By Ryan Ekvall | Wisconsin Reporter
MADISON — A large-scale change in how the state deals with low-risk, non-violent criminal offenders could make Wisconsin’s communities safer and save taxpayers tens of millions of dollars.
Human Impact Partners, a California-based non-profit, non-partisan research organization, collaborated with Milwaukee-based faith group WISDOM on a yearlong study looking at the effect of expanding the Treatments, Alternatives and Diversion, or TAD, program in Wisconsin.
The findings: A $75 million investment into alternative-to-incarceration programs would save taxpayers $150 million in incarceration costs.
WISDOM lobbied for the initial TAD program in Wisconsin in 2005. It subsequently launched the “11 x 15 campaign for a safer, healthier Wisconsin,” which seeks to reduce the state’s prison population by 11,000 inmates over the next three years.
It appears the criminal justice community is coming on board.
“It’s the just thing to do. It’s the correct thing to do. And it’s also the most cost-effective,” said Milwaukee District Attorney John Chisholm on a conference call Tuesday discussing the report. “This is our opportunity in time to combine what had traditionally been polar opposites: people that are interested in social justice with those who are fiscal conservatives, and actually the two of them go hand in hand with this agenda here.”

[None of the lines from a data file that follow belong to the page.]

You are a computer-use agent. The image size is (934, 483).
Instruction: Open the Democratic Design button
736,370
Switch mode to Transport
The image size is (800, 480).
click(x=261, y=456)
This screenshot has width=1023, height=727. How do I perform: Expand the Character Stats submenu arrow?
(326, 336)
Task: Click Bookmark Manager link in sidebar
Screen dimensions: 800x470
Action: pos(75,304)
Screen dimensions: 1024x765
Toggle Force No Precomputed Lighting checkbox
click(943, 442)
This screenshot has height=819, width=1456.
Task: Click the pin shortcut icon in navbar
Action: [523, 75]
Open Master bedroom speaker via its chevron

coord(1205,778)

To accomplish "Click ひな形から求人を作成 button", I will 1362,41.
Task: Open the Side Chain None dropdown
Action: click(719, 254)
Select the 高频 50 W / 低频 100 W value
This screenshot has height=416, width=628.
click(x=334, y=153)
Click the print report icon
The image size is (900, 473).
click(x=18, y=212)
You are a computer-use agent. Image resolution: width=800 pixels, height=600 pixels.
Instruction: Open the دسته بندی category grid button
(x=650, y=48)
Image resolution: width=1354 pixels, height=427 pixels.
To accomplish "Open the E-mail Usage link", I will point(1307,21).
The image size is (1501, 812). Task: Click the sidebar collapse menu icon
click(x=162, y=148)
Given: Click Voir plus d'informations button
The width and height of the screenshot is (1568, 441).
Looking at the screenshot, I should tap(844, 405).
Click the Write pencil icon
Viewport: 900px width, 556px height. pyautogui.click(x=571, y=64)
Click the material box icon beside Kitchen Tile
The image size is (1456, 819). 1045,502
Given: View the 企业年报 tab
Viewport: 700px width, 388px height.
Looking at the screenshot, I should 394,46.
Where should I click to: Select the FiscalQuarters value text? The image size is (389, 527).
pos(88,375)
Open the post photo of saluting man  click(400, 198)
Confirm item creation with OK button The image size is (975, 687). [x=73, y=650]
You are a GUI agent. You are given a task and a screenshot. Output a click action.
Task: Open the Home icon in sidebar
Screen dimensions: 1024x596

Chisholm said he’s encouraged by recent developments in the state’s evolving criminal justice system, such as the state’s Criminal Justice Coordinating Council — which Chisholm says allows local governments to give direct input to the state on what’s working and what’s not.
Successful alternative-to-incarceration programs and studies that have followed are more prevalent, changing the debate on how to deal with low-risk offenders.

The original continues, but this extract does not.